Before you can enable Access Management for Content Manager, you must first ensure all the following tasks have been completed:

  • The Content Manager is version 9.5 or later.
  • The Access Management service and database are installed, and you have set up at least one identity provider (IdP).
  • If using the Add-ons feature, that service and database are installed.
  • If the Add-ons service is already secured with Access Management, you need to also update the Add-ons client configuration for Content Manager by updating the addonsettings.json file.
  • If you have existing security set up with an LDAP-based or SAML-based identity provider (IdP), you have on hand the configuration details.
For instructions on how to complete these prerequisite tasks, refer to the related topics.

About this task

Complete these steps to enable Access Management for an instance of Content Manager (version 9.5 or later) that is currently configured for some other form of authentication, such as Windows (the default), SAML or LDAP.

Procedure

  1. If you are migrating existing security settings for LDAP or SAML, do the following in Access Management to prepare an IdP for the migration:
    1. Configure an IdP of type LDAP or SAML and use the same settings as are used for the existing Content Manager configuration. In particular, make sure to correctly set the following fields:
      • Key is the name of IdP as it was in the Content Manager configuration.
      • Separator is the same as it was used in the Content Manager configuration.
      • Username claim is the claim used in LDAP or SAML configuration.
      • Full name claim is the claim used in LDAP or SAML configuration.
    1. Configure the Content Management access settings, including both Administrator and User roles.
    2. If you have existing mapped user groups in your Content Manager, configure Forwarded claims for each group.
  2. On the Content Manager server, go to the following folder:.

    %TRIDION_HOME%\bin\Configuration Scripts\

  3. Run the following Powershell script to enable Access Management:
    SetupAccessManagement.ps1 -Authority ACCESS_MANAGEMENT_URL

    Where ACCESS_MANAGEMENT_URL is the full path of the installed Access Management.

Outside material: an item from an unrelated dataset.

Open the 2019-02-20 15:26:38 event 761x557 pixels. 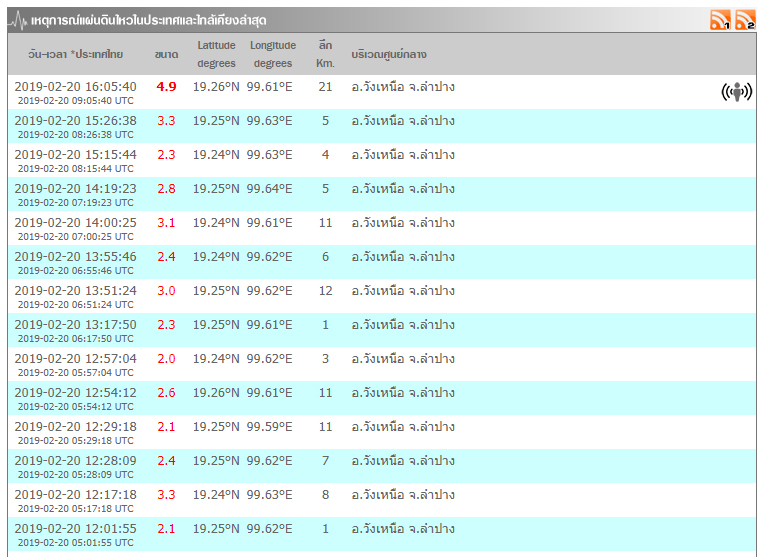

    SetupAccessManagement.ps1 -Authority http://localhost:85/access-management
  4. When prompted, select Yes to migrate existing user group mappings to the Access Management format.

Results

On successfully completing this task, the following Content Manager clients are secured with Access Management:
  • Tridion Sites Classic user interface, extensions and underlying WCF Core Service
  • Tridion Sites Experience Space user interface and underlying Core Service.REST
  • Content Manager desktop clients (includes Content Porter, Template Builder, Visio Workflow Designer and the TcmUploadAssembly command line tool )